E se è pur vero che, conseguentemente all’emergenza sanitaria, il Servizio Civile di quest’anno ha assunto toni e virato su tematiche diverse da quelle scelte da noi inizialmente, è anche certo che l’enorme soddisfazione per aver aiutato delle ragazze e dei ragazzi, studenti come noi, è impagabile. Ragazze e ragazzi che hanno probabilmente subìto il colpo più duro da questa epidemia. Già costretti a rimanere tra quattro mura per via degli effetti del lockdown, ad essi è stata vietata ogni tipo di socializzazione. Della didattica a distanza, poi, si è più volte detto.

Gli studenti provenienti da famiglie sprovviste di mezzi tecnici, di una connessione ad internet, della capacità di avviare una video lezione, o saper comunicare con gli insegnanti attraverso le piattaforme online, sono irrimediabilmente rimasti indietro rispetto agli altri. Questo denota l’aspetto antidemocratico di questa esperienza didattica emergenziale, che non ha saputo garantire a tutti il libero accesso all’istruzione. In questo senso si colloca l’operato della Caritas di Ragusa che ha fornito pc e tablet, utili alla partecipazione alle lezioni online, oltre al già citato servizio di doposcuola che ha visto partecipi noi ragazzi del Servizio Civile, già coinvolti oltre che nel progetto dei Corridoi Umanitari, anche nel progetto Presidio di Marina di Acate.
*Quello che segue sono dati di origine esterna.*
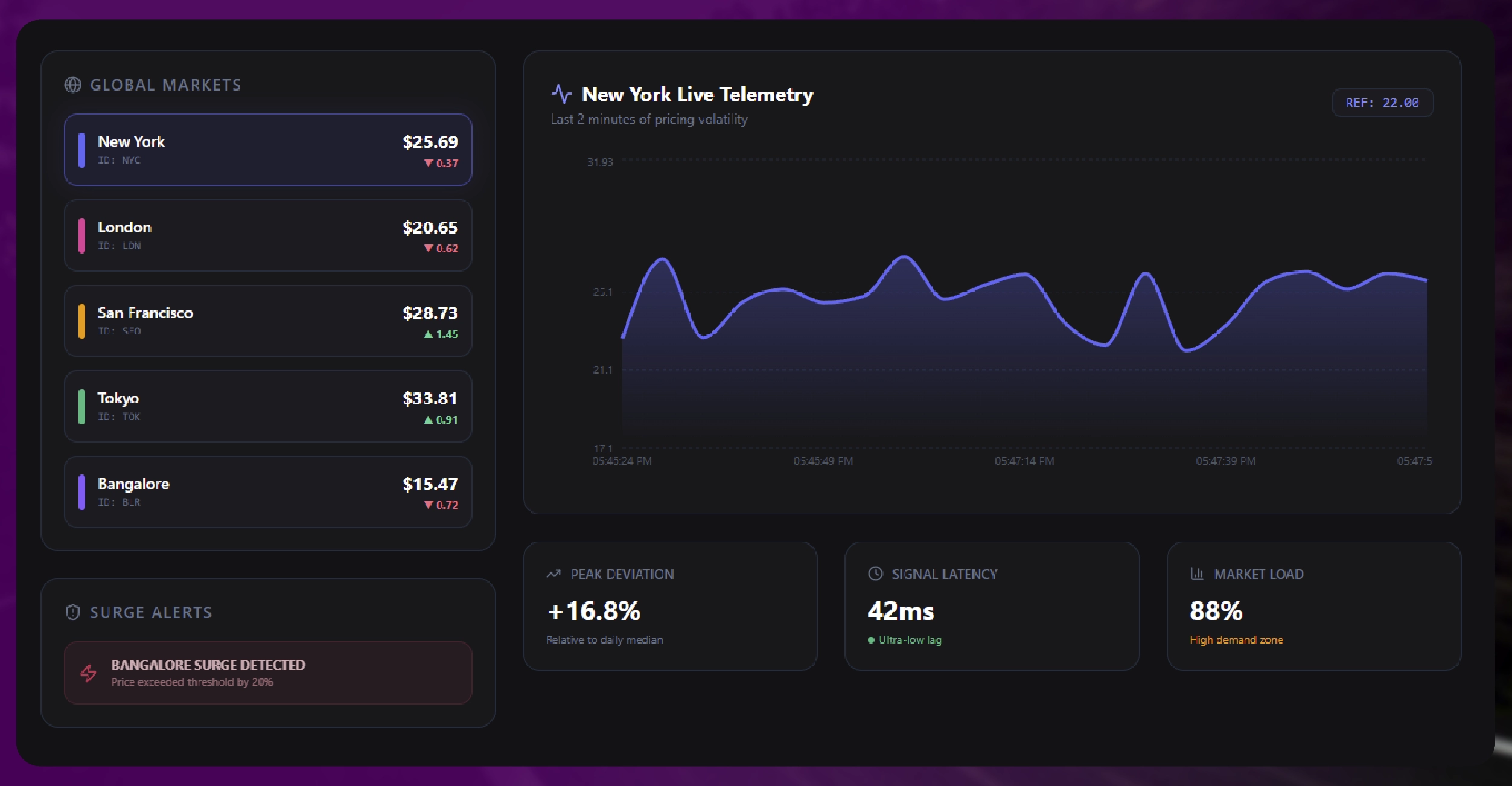The height and width of the screenshot is (786, 1512).
Task: Select the London market card
Action: (268, 235)
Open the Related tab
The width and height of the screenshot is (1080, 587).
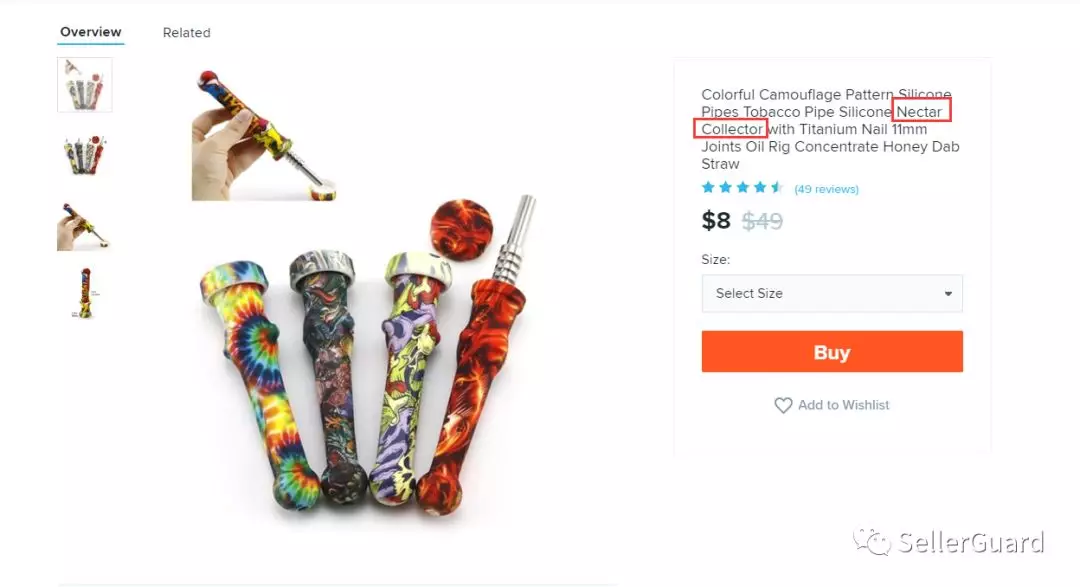pyautogui.click(x=186, y=33)
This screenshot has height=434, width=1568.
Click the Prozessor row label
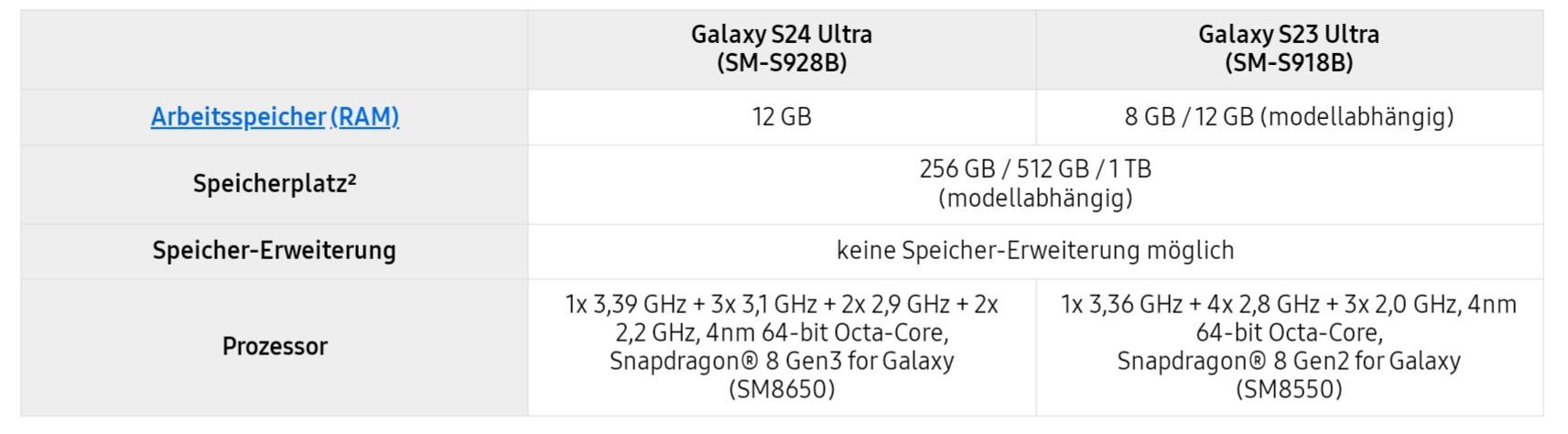275,347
A tal proposito è anche utile ricordare come le ragazze e i ragazzi residenti nelle campagne della fascia trasformata, non siano stati lasciati soli dalla Caritas, che ha provveduto a fornire dispositivi tablet a chiunque ne facesse richiesta, in modo da permettere la partecipazione alle lezioni online ed evitare di rimanere indietro rispetto ai compagni. I lavoratori residenti nelle zone rurali della fascia trasformata vivono quotidianamente gli effetti dell’isolamento sociale, acuiti in maniera spropositata dall’emergenza sanitaria in corso. La realtà agricola che circondai bambini e i ragazzi appartenenti alle famiglie dei braccianti, immersi nella terra ambrata tipica della zona costiera tra i comparti di serre, fatta di duro lavoro e poco svago, è spesso inumana.

La scuola rappresenta per loro uno dei pochi momenti di evasione dalla quotidianità, uno sguardo alla normalità che possiede un peso specifico inferiore per chi vive in città e non vive situazioni di grave emarginazione. La nostra speranza, all’affacciarsi della stagione estiva, è che le misure legate all’emergenza sanitaria possano permetterci di riprendere le attività portate avanti in questi mesi e in questi anni, in modo da non lasciare solo chi già vive situazioni di precarietà sociale e isolamento fisico e umano.